A single-gene genetic test is a test that looks only at a specific gene that is associated with a known genetic condition. For example, we know that a genetic condition called Huntington disease (HD) is caused by the HD gene. Mutations in the HD gene cause a person to develop abnormal movements, problems with thinking and memory, and eventually leads to death. If a person has symptoms of HD, a geneticist will likely order a genetic test to look specifically at the HD gene to determine if there are any mutations in the gene.
Carrier testing
Carrier testing is a type of genetic test used to find out if a person is a carrier for genetic condition. Carriers of genetic conditions do not typically have symptoms associated with being a carrer. In fact, most people have no idea they are a carrier of a genetic condition. A person who is a carrier is called that because they do not themselves have the disease, but they are at risk of having children with the disease. Sickle cell disease is an example. Sickle cell disease is caused when a person has TWO mutations, one in each copy of a specific gene (the HBB gene). A person with sickle cell disease inherited one copy of the mutation from each of their parents. Their mom and dad, who did not have sickle cell disease, were carriers of the condition. If two parents are carriers for a genetic condition, there is a 1 in 4 (or 25%) chance each child can be born with the condition. There are many other diseases that a person can be a carrier for. The chances that someone is a carrier for one of these conditions often depends on their ethnicity. For example, a person of Puerto Rican decent has about a 1 out of 21 chance of being a carrier for a type of albinism called Hermansky-Pudlak syndrome, while a person of Northern European decent has about a 1 out of 29 chance of being a carrier for a disease called cystic fibrosis. When a couple is thinking about having children, it is important to talk to their doctor about whether they could be carriers for a genetic condition and ask about carrier testing.
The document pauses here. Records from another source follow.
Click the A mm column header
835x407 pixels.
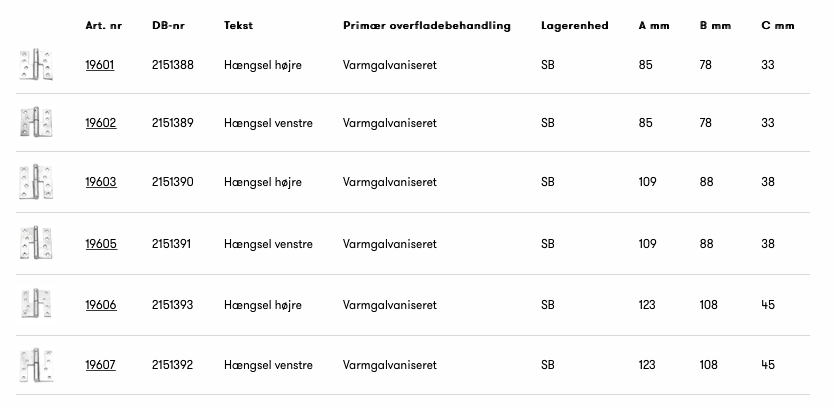tap(654, 25)
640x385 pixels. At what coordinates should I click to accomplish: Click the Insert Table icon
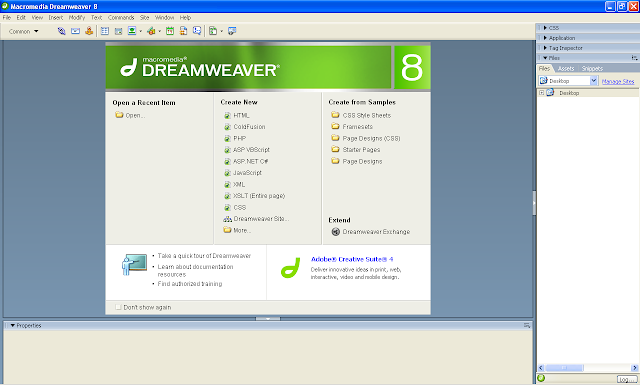[105, 31]
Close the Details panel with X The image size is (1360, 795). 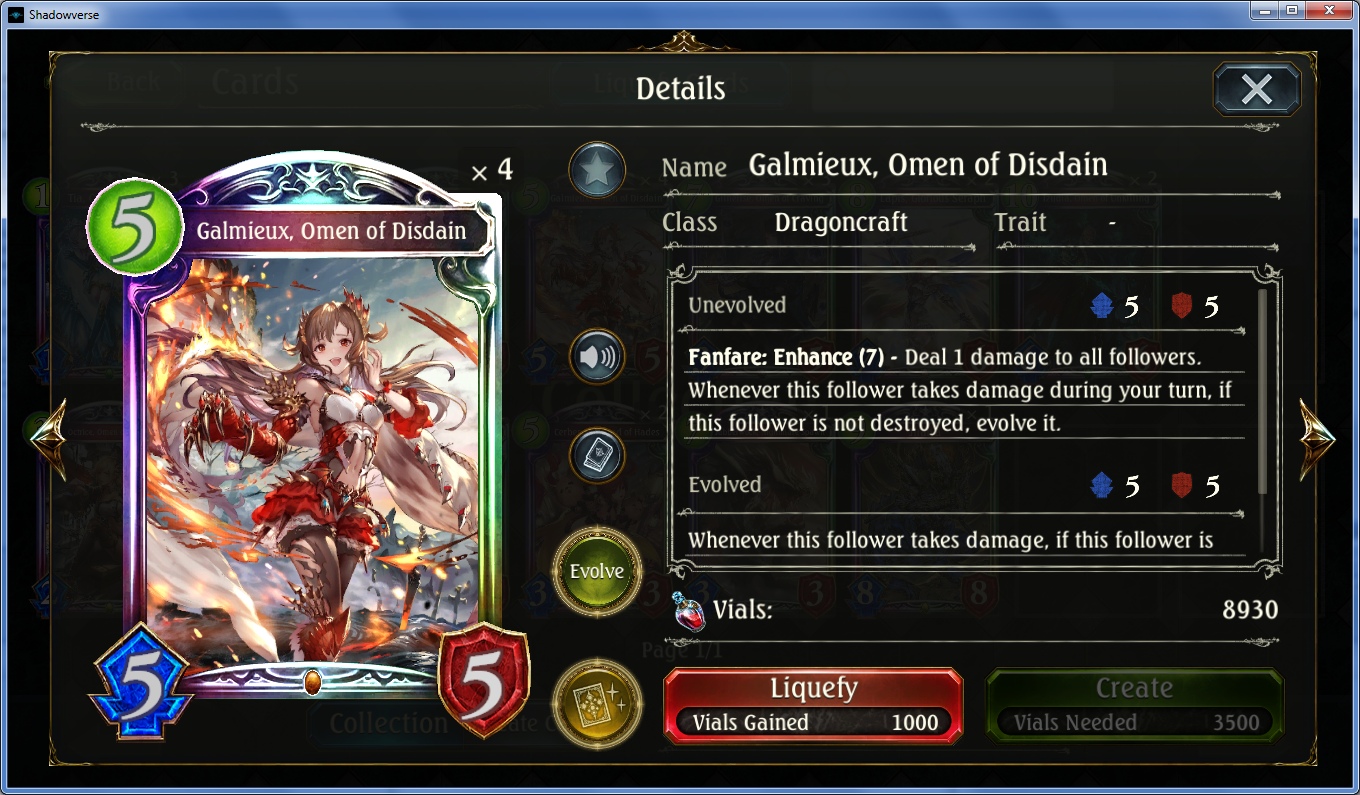point(1256,90)
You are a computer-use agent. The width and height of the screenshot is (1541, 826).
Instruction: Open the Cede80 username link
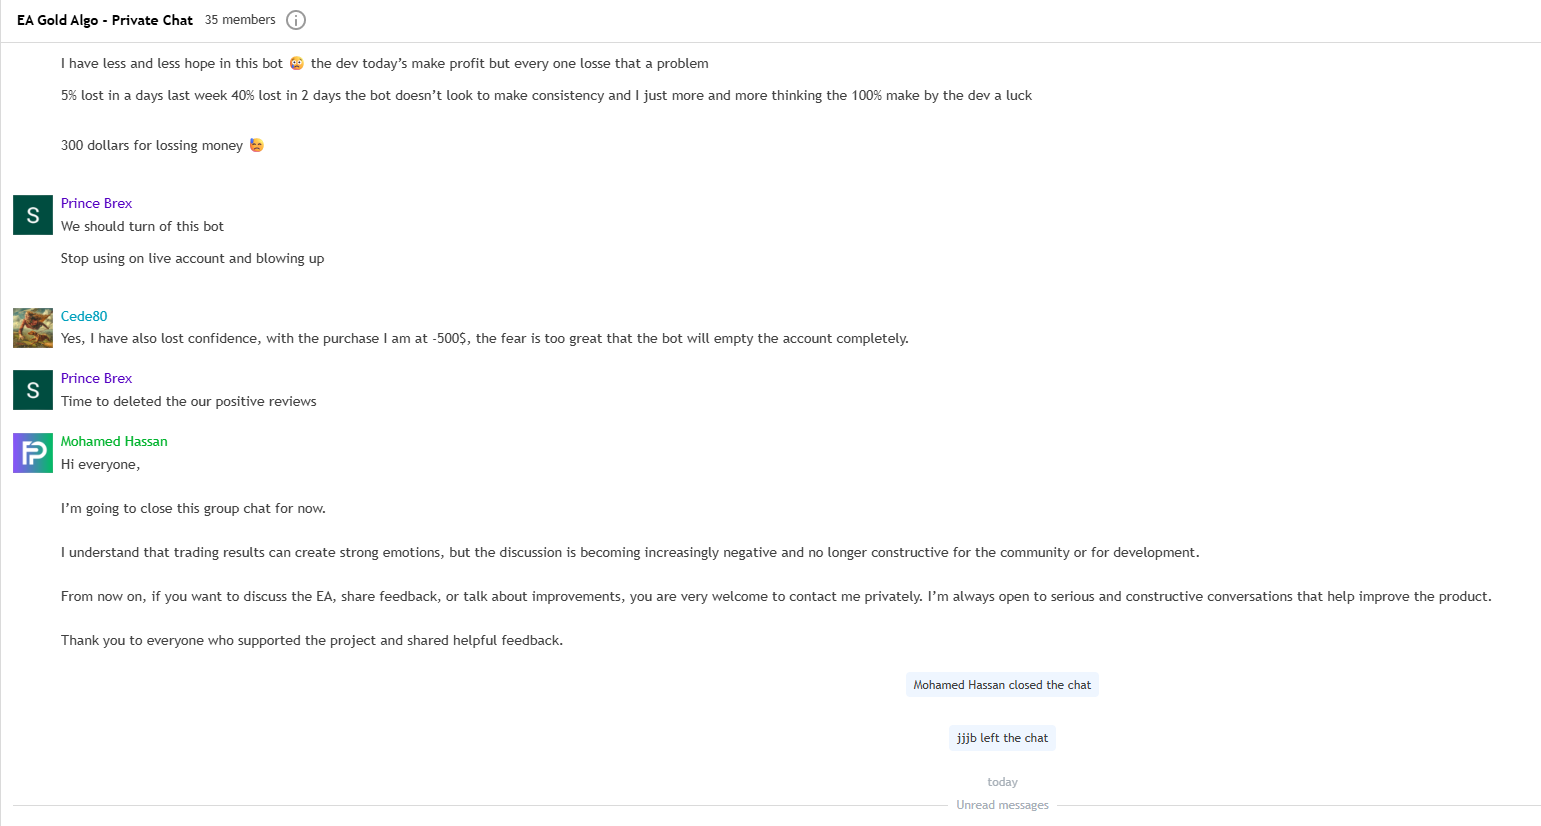[84, 316]
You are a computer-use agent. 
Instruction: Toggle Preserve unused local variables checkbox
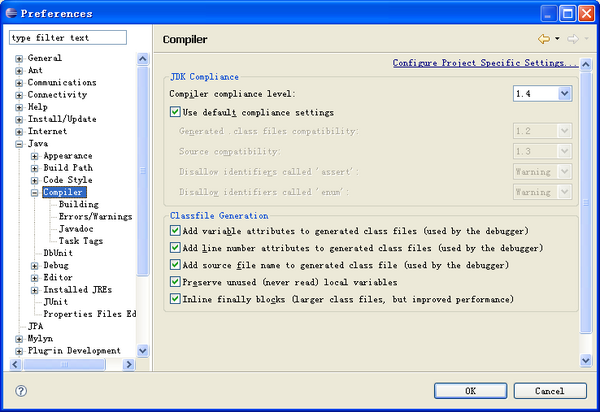(x=175, y=282)
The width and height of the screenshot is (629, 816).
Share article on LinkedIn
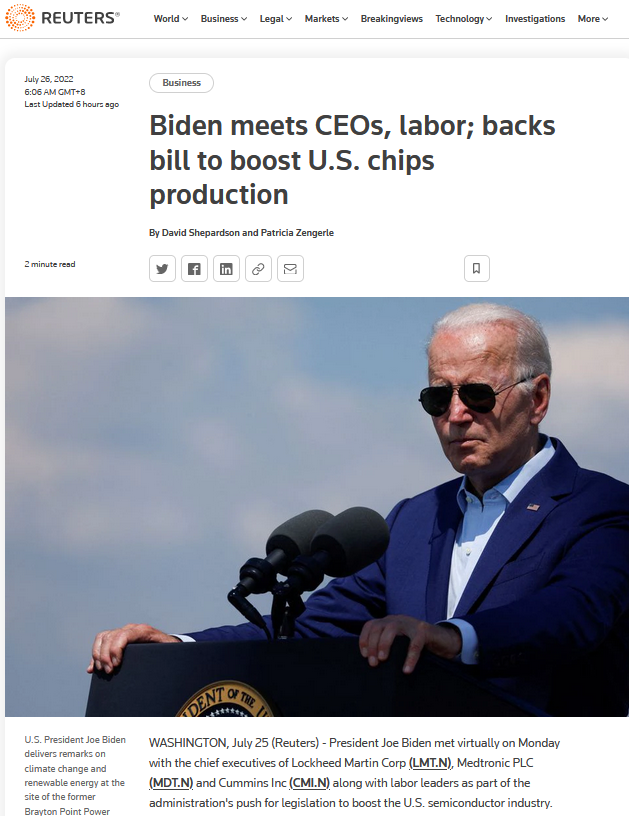(226, 269)
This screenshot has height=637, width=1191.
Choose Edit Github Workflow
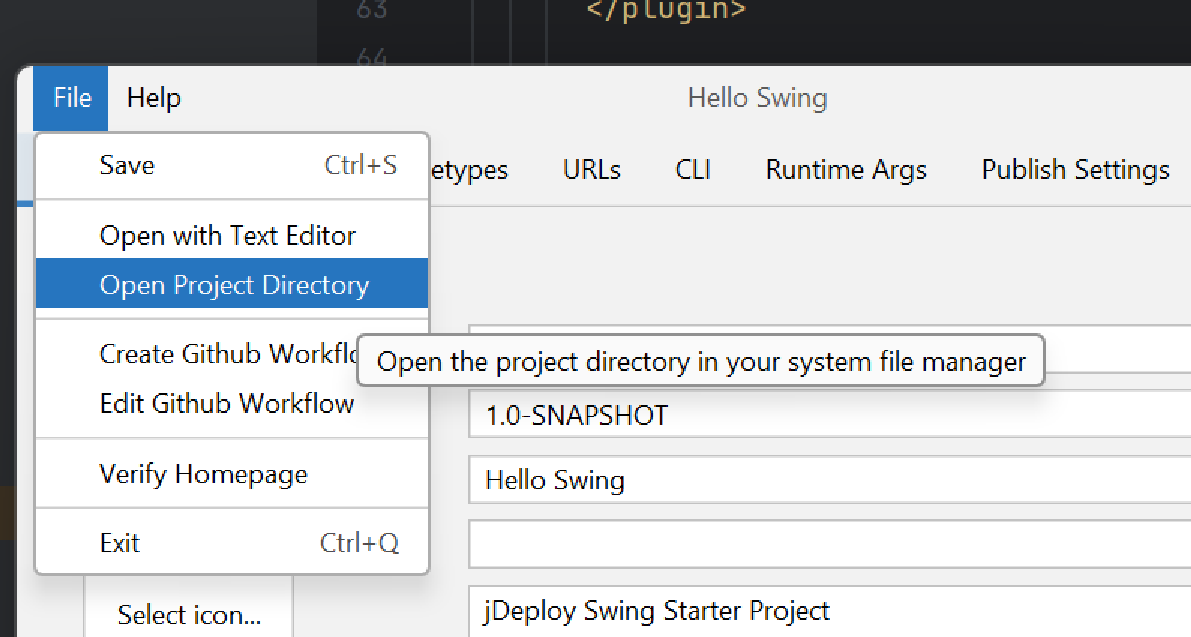[x=226, y=403]
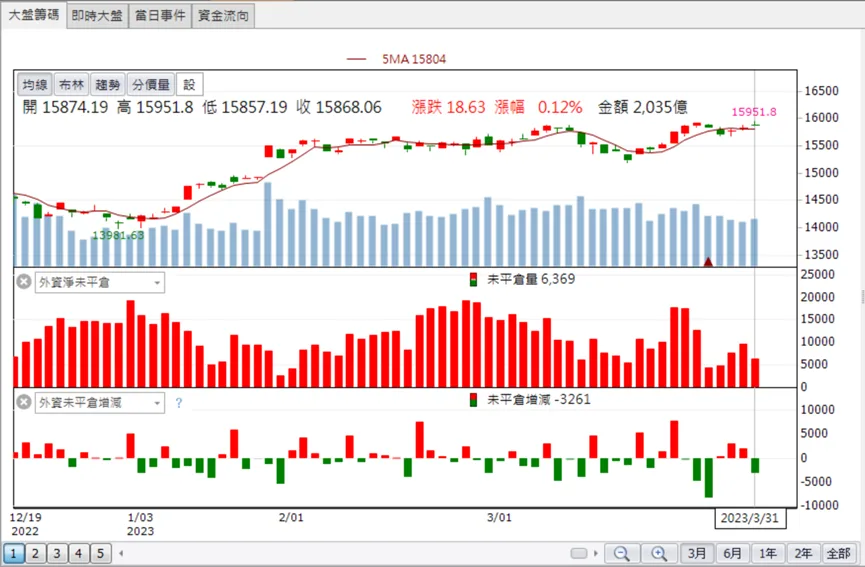Open the blue question mark help icon

179,403
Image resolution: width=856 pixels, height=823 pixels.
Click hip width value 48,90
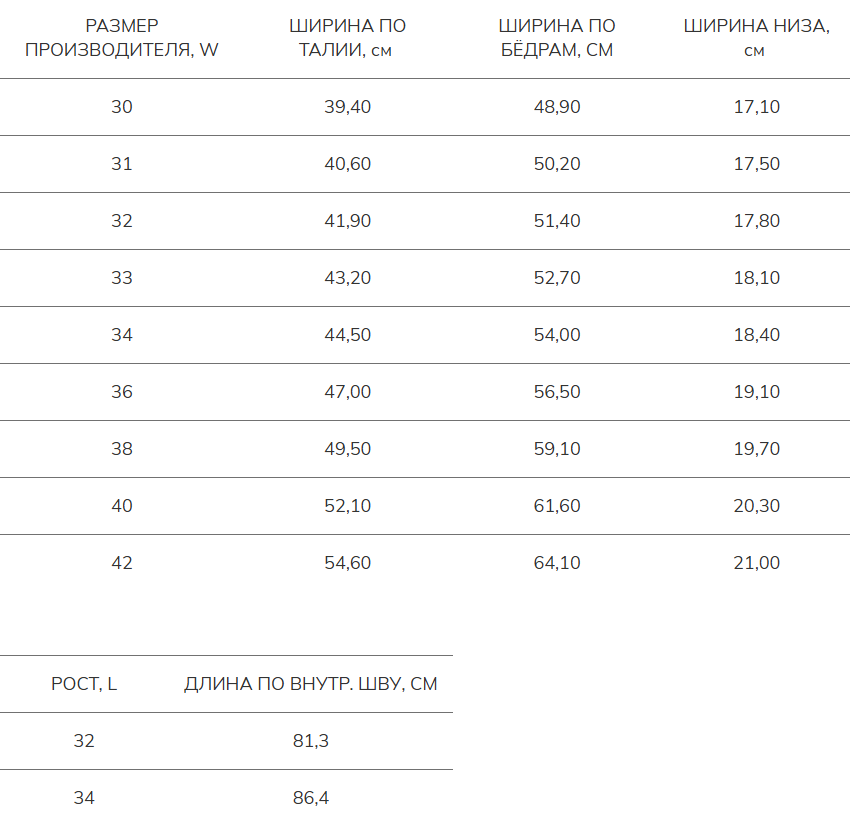(x=557, y=107)

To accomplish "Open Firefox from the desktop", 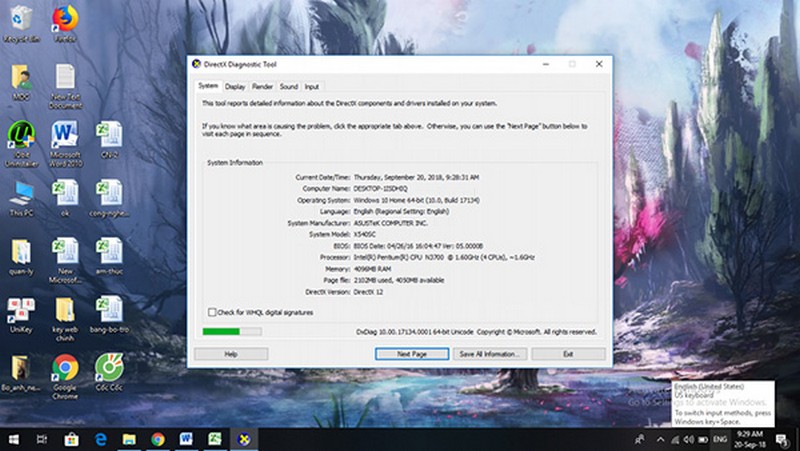I will (65, 20).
Tests to determine risk for disease in the future
Some genetic tests are available to determine whether a person is a risk of developing a disease in the future. At this time, there are very few conditions that this type of testing is available for. These tests are typically offered to people who have a very strong family history of a condition, like colon cancer, breast cancer, or Alzheimer disease, but they don’t have the condition yet. It is often a very big decision whether to have testing like this done, since some people may not want to find out if they may develop a disease in the future that they don’t have yet. For some conditions, like Alzheimer disease, there is no known prevention or cure. For other diseases, there are steps that can be taken to prevent the disease if a person knows they are at risk. For example, genetic testing for the BRCA genes is available for women who have a strong family history of breast cancer. Women who have a mutation in one of the BRCA genes is at high risk (up to 80% over her lifetime) to develop breast cancer. It is recommended that women with a BRCA mutation starts screening much earlier than other women. In the future, genetic testing to predict someone’s risk for disease may be more commonly used by physicians. By doing genetic testing like this, a doctor may be able to determine someone’s risk for many common diseases and preventive actions can be taken. This is why it is extremely important to study the genetic causes of disease. If we understand what the genetic causes are, doctors can determine who is at risk for disease based on their genes.